__Exercise description__
Output all the records word for word. Drop the pictures.

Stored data

========================

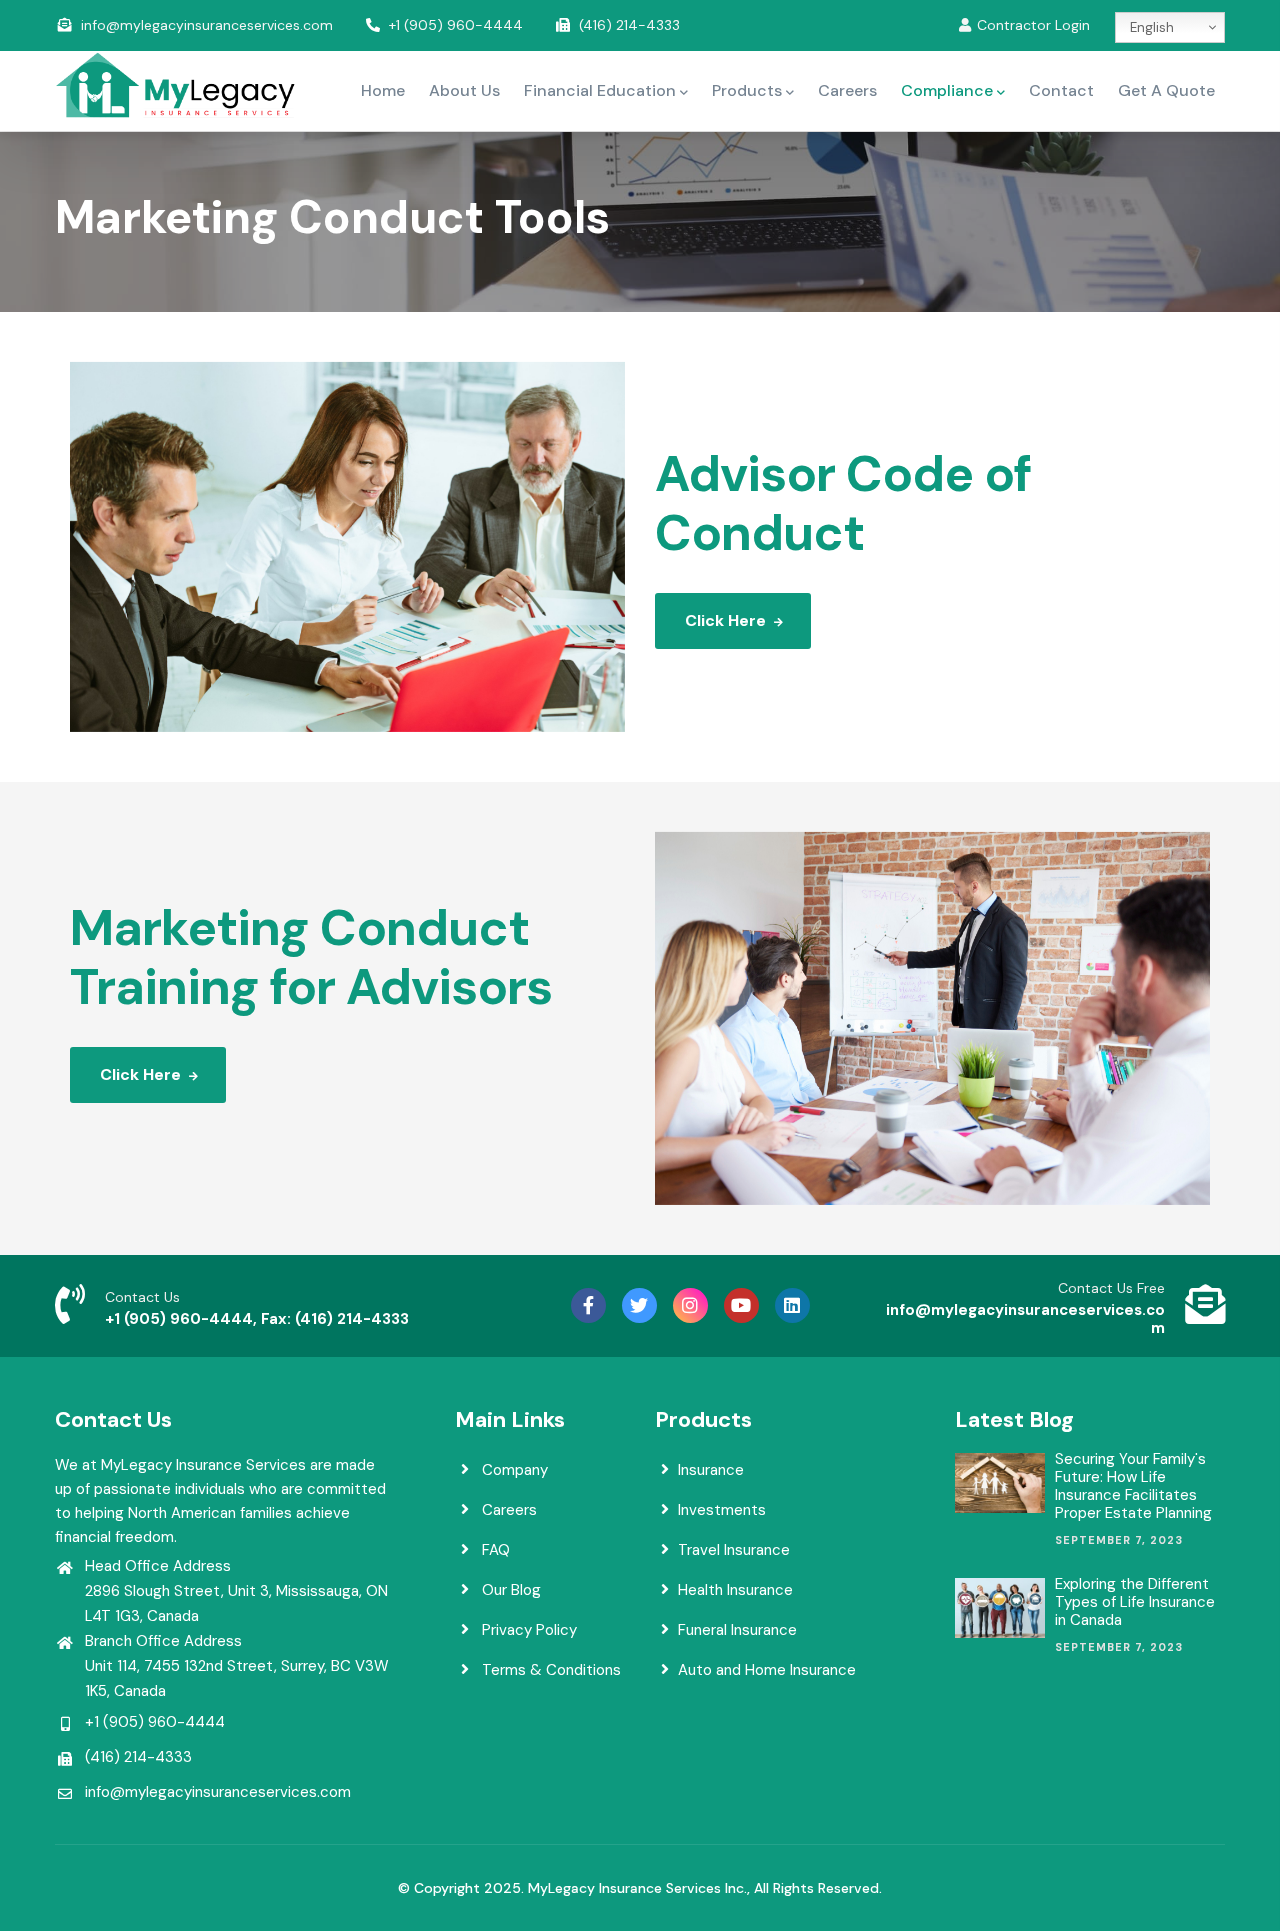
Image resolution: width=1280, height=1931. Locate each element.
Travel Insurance (734, 1550)
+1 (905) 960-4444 (456, 25)
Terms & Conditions (549, 1670)
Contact (1061, 90)
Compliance (947, 90)
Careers (847, 90)
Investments (722, 1510)
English (1150, 27)
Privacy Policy (527, 1630)
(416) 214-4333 (629, 25)
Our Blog (509, 1590)
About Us (464, 90)
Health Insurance (735, 1590)
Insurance (711, 1470)
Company (513, 1470)
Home (383, 90)
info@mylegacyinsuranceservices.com (207, 25)
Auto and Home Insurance (767, 1670)
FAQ (494, 1550)
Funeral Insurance (737, 1630)
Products (747, 90)
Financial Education (600, 90)
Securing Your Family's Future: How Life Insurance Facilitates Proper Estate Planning (1133, 1486)
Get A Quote (1166, 90)
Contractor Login (1033, 25)
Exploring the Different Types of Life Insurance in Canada (1135, 1602)
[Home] (175, 85)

========================

__Written response__
Image resolution: width=1280, height=1931. Locate each element.
Travel Insurance (734, 1550)
+1 (905) 960-4444 (456, 25)
Terms & Conditions (549, 1670)
Contact (1061, 90)
Compliance (947, 90)
Careers (847, 90)
Investments (722, 1510)
English (1150, 27)
Privacy Policy (527, 1630)
(416) 214-4333 (629, 25)
Our Blog (509, 1590)
About Us (464, 90)
Health Insurance (735, 1590)
Insurance (711, 1470)
Company (513, 1470)
Home (383, 90)
info@mylegacyinsuranceservices.com (207, 25)
Auto and Home Insurance (767, 1670)
FAQ (494, 1550)
Funeral Insurance (737, 1630)
Products (747, 90)
Financial Education (600, 90)
Securing Your Family's Future: How Life Insurance Facilitates Proper Estate Planning (1133, 1486)
Get A Quote (1166, 90)
Contractor Login (1033, 25)
Exploring the Different Types of Life Insurance in Canada (1135, 1602)
[Home] (175, 85)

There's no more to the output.